__Supplied entries__.

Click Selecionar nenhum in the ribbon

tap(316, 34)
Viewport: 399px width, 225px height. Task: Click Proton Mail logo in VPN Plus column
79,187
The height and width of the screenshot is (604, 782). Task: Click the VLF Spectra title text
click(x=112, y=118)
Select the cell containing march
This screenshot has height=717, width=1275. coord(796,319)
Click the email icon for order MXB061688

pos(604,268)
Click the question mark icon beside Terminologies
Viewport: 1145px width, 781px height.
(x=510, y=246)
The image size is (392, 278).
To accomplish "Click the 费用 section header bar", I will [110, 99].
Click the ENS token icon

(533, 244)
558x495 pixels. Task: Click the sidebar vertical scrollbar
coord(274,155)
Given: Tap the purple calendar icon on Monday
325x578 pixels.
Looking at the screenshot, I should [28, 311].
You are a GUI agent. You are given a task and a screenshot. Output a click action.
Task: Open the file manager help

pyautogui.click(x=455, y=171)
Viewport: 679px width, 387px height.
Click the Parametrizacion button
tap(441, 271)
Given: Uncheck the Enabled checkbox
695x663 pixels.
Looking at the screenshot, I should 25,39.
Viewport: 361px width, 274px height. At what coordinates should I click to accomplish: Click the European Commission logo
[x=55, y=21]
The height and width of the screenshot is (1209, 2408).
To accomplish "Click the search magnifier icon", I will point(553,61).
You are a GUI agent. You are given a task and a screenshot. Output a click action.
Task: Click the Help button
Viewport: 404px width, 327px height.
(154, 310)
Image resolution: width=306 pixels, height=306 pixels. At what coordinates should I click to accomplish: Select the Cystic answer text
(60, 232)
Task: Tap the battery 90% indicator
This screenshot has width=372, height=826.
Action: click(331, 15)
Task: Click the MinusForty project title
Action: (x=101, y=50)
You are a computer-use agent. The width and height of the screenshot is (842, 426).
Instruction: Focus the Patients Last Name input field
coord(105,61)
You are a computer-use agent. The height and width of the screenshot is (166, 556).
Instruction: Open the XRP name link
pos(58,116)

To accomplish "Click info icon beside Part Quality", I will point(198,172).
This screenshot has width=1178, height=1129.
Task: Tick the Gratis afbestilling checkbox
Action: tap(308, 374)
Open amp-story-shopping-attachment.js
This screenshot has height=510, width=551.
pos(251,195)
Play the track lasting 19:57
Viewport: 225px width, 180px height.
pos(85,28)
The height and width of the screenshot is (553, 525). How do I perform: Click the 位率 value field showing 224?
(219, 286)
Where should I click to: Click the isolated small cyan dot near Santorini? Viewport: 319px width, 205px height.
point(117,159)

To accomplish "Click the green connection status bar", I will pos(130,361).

__About this task__. Retype the data in full, and keep every line identical to the original.

__Solution below__.
Click Selecionar nenhum in the ribbon

tap(316, 34)
Viewport: 399px width, 225px height. Task: Click Proton Mail logo in VPN Plus column
79,187
The height and width of the screenshot is (604, 782). Task: Click the VLF Spectra title text
click(x=112, y=118)
Select the cell containing march
This screenshot has height=717, width=1275. coord(796,319)
Click the email icon for order MXB061688

pos(604,268)
Click the question mark icon beside Terminologies
Viewport: 1145px width, 781px height.
(x=510, y=246)
The image size is (392, 278).
To accomplish "Click the 费用 section header bar", I will [110, 99].
Click the ENS token icon

(533, 244)
558x495 pixels. Task: Click the sidebar vertical scrollbar
coord(274,155)
Given: Tap the purple calendar icon on Monday
325x578 pixels.
Looking at the screenshot, I should [28, 311].
You are a GUI agent. You are given a task and a screenshot. Output a click action.
Task: Open the file manager help

pyautogui.click(x=455, y=171)
Viewport: 679px width, 387px height.
Click the Parametrizacion button
tap(441, 271)
Given: Uncheck the Enabled checkbox
695x663 pixels.
Looking at the screenshot, I should 25,39.
Viewport: 361px width, 274px height. At what coordinates should I click to accomplish: Click the European Commission logo
[x=55, y=21]
The height and width of the screenshot is (1209, 2408).
To accomplish "Click the search magnifier icon", I will point(553,61).
You are a GUI agent. You are given a task and a screenshot. Output a click action.
Task: Click the Help button
Viewport: 404px width, 327px height.
(154, 310)
Image resolution: width=306 pixels, height=306 pixels. At what coordinates should I click to accomplish: Select the Cystic answer text
(60, 232)
Task: Tap the battery 90% indicator
This screenshot has width=372, height=826.
Action: click(331, 15)
Task: Click the MinusForty project title
Action: (x=101, y=50)
You are a computer-use agent. The width and height of the screenshot is (842, 426).
Instruction: Focus the Patients Last Name input field
coord(105,61)
You are a computer-use agent. The height and width of the screenshot is (166, 556).
Instruction: Open the XRP name link
pos(58,116)

To accomplish "Click info icon beside Part Quality", I will point(198,172).
This screenshot has width=1178, height=1129.
Task: Tick the Gratis afbestilling checkbox
Action: tap(308, 374)
Open amp-story-shopping-attachment.js
This screenshot has height=510, width=551.
pos(251,195)
Play the track lasting 19:57
Viewport: 225px width, 180px height.
pos(85,28)
The height and width of the screenshot is (553, 525). How do I perform: Click the 位率 value field showing 224?
(219, 286)
Where should I click to: Click the isolated small cyan dot near Santorini? Viewport: 319px width, 205px height.
point(117,159)

To accomplish "Click the green connection status bar", I will pos(130,361).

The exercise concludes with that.